### COMPLETE THE FOLLOWING
1) Answer these questions about the article on Ms. Chavez's nomination, one per line:
(a) Who is named as Mr. Bush's spokesman?
(b) Who accompanied Ms. Chavez when she appeared on television that afternoon?
(c) Where was Mr. Bush arriving when he was asked about her decision to drop out?
2) Copy the part of the article on Ms. Chavez's nomination that opens with the words "By the time" and closes with "member of Mr.", substituting "press conference" for "news conference".

### TEXT FOR ANALYSIS
○ ○ ○ ○
Bush officials, said one Republican close to the transition office here,
were enraged when they learned
that Ms. Chavez had withheld potentially damaging information.
And hour by hour, it seemed, they grew more tepid in their support for
her nomination. They moved
from Mr. Bush's less-than-confident- sounding statement on Monday that
she would ultimately be
confirmed by the Senate to a comment this morning from Ari Fleischer,
Mr. Bush's spokesman, that
"we are seeking to develop information" about when Ms. Chavez discovered
she was aiding an illegal
immigrant.
By the time Ms. Chavez appeared on television this afternoon, she was
accompanied by other
immigrants she has helped who spoke up for her. But no officials of
the Bush transition office took the
stage in her defense at her news conference.
It did not help Ms. Chavez's cause that she was not a member of Mr.
Bush's inner circle, where the
ties of loyalty presumably would have led to a vigorous fight in her
defense.
"It became clear to everyone that she was not salvageable," the Republican
official said. "Fortunately, it
was also clear to her."
When asked if Ms. Chavez's quick decision to drop out was in response
to pressure from his team,
Mr. Bush, arriving at Andrews Air Force Base after a flight from Texas,
responded, "No, she made the
decision herself."
○ ○ ○ ○
### DATA BLOCK
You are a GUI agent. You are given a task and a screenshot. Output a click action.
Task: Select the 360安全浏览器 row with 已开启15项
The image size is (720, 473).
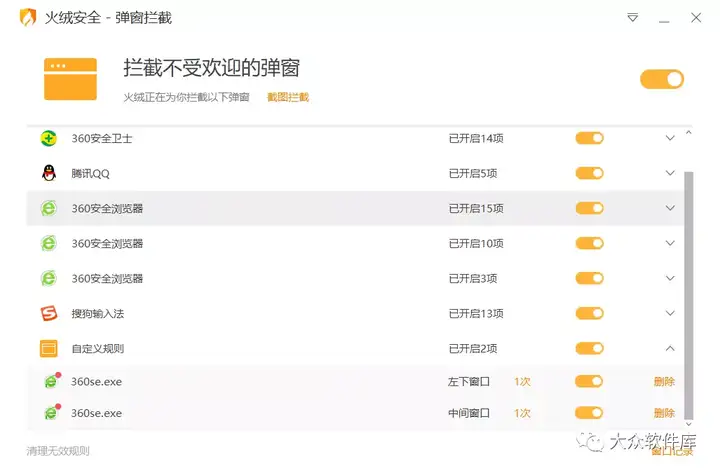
○ ○ ○ ○
### EXPECTED OUTPUTS
1)
(a) Ari Fleischer
(b) Other immigrants she has helped, who spoke up for her
(c) Andrews Air Force Base, after a flight from Texas

2)
By the time Ms. Chavez appeared on television this afternoon, she was
accompanied by other
immigrants she has helped who spoke up for her. But no officials of
the Bush transition office took the
stage in her defense at her press conference.
It did not help Ms. Chavez's cause that she was not a member of Mr.